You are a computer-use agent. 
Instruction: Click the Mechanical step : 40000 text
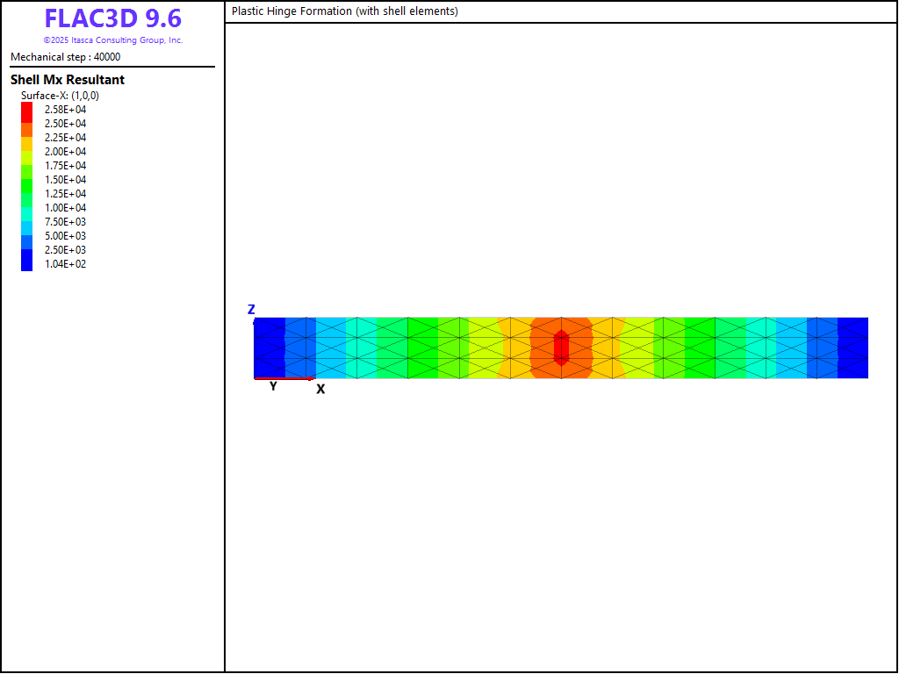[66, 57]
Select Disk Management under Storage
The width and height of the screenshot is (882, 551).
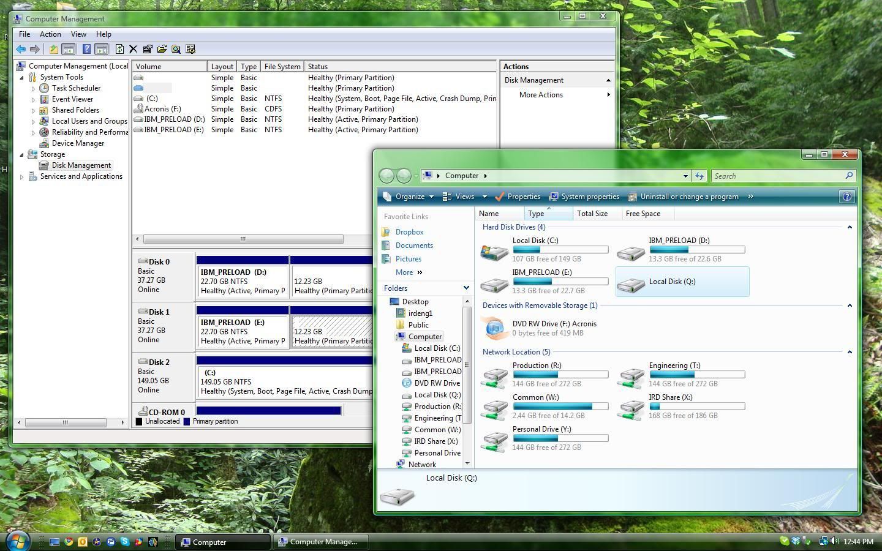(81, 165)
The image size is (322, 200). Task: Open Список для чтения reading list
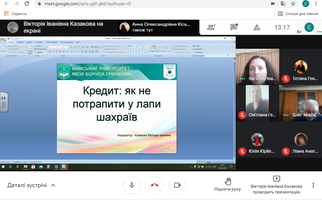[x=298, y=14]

________________________

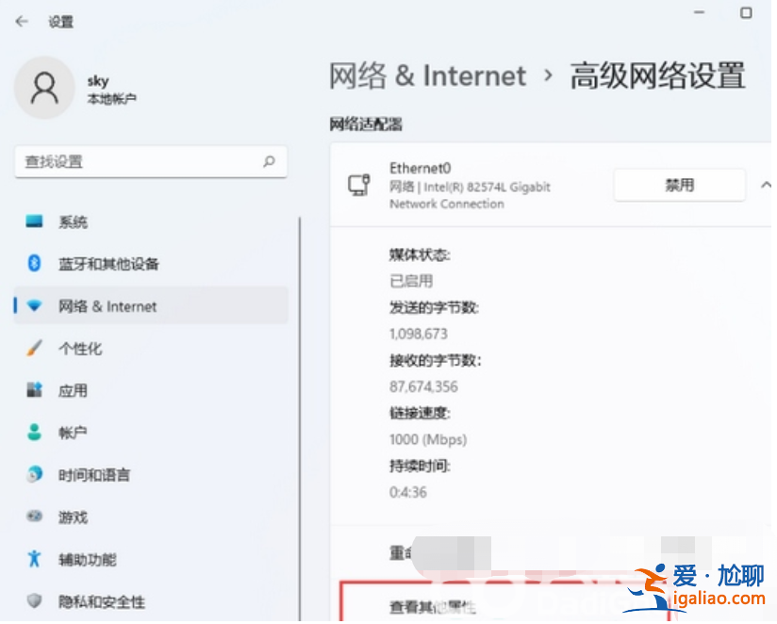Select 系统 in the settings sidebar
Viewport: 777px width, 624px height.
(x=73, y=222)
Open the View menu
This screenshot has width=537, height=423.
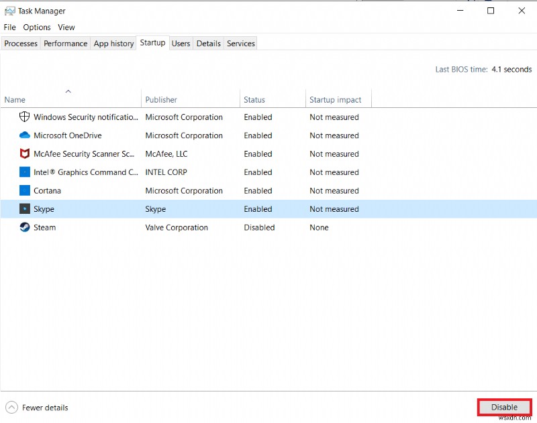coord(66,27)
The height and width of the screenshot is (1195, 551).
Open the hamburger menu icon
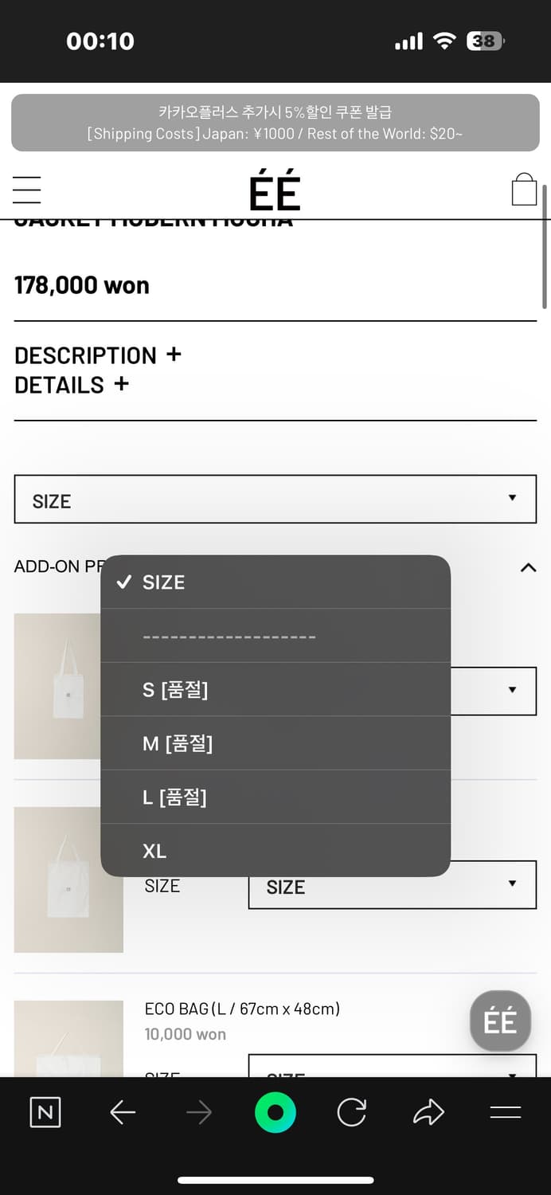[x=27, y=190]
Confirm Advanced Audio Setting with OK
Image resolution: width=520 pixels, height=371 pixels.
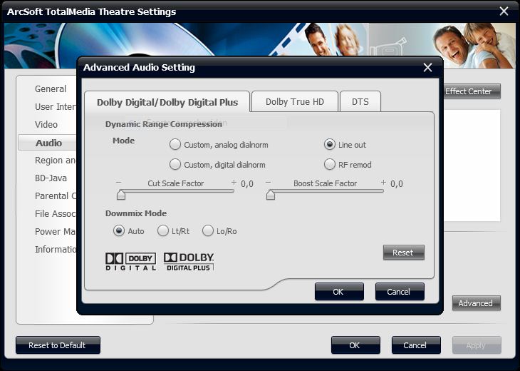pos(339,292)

________________________

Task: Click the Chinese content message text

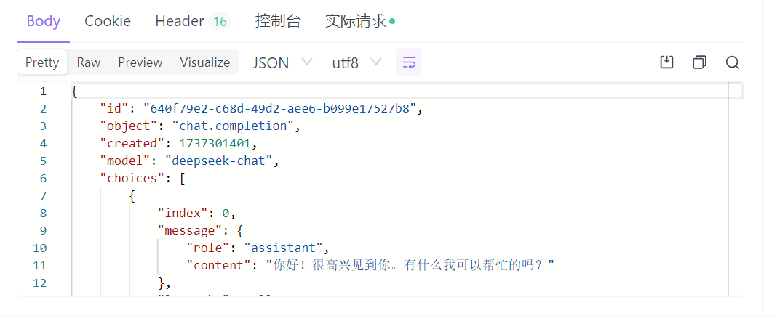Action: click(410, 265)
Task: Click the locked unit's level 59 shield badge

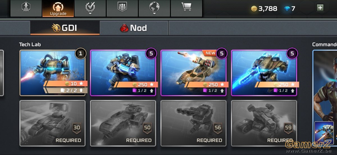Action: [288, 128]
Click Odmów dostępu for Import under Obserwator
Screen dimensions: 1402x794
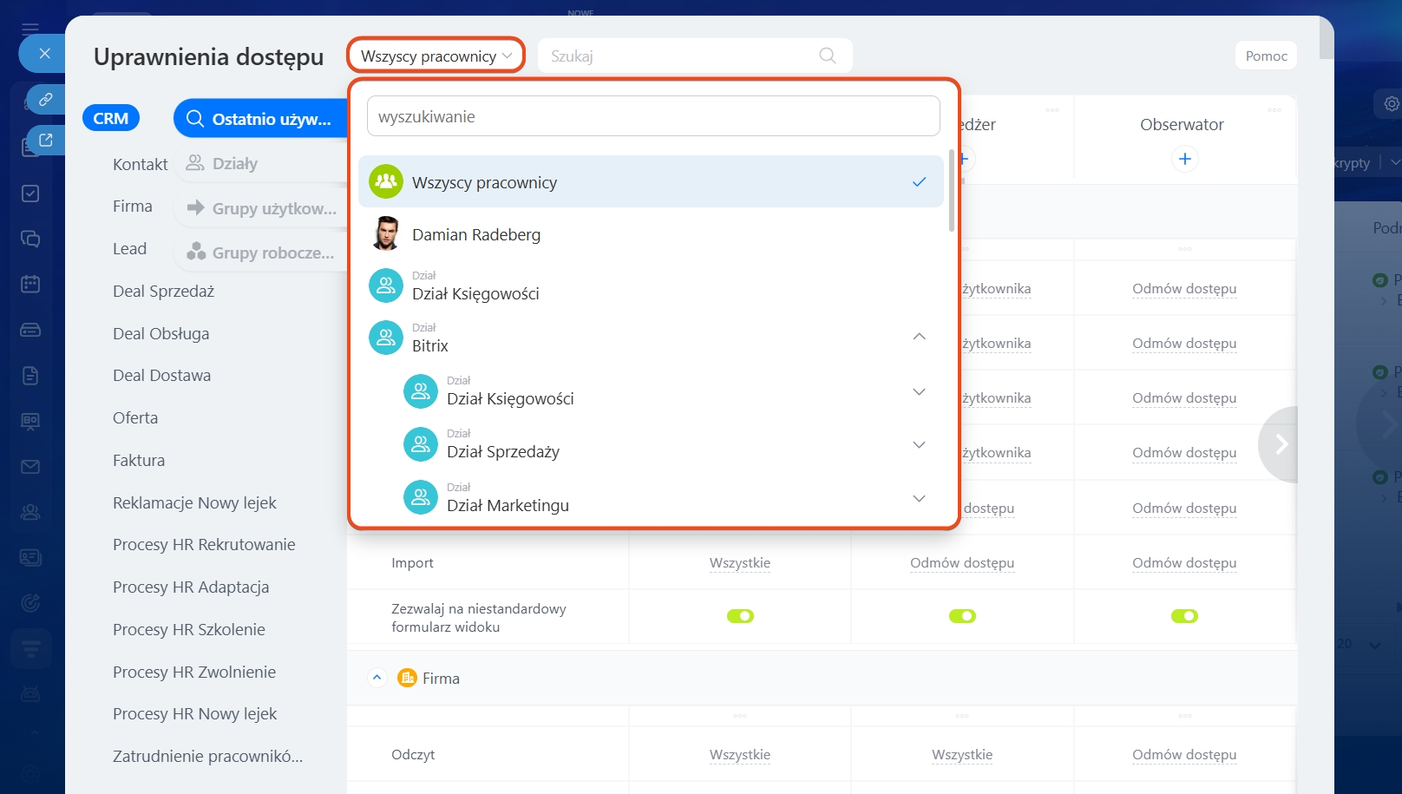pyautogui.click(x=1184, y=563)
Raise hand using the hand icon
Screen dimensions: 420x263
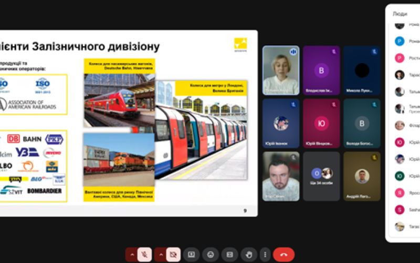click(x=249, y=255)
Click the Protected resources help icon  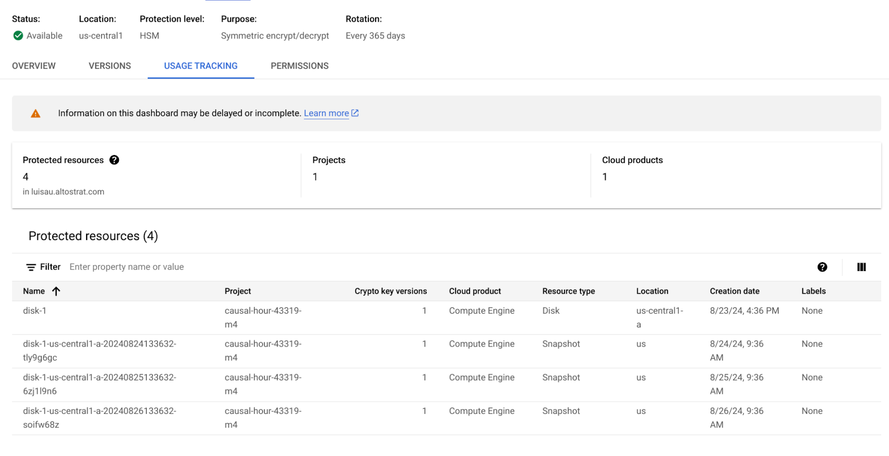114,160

________________________

- **WHAT YOU NEED TO DO**
Could you copy every line from the records that mentions the word "under"?

- **THE ANSWER**
Select Disk Management under Storage
Click Odmów dostępu for Import under Obserwator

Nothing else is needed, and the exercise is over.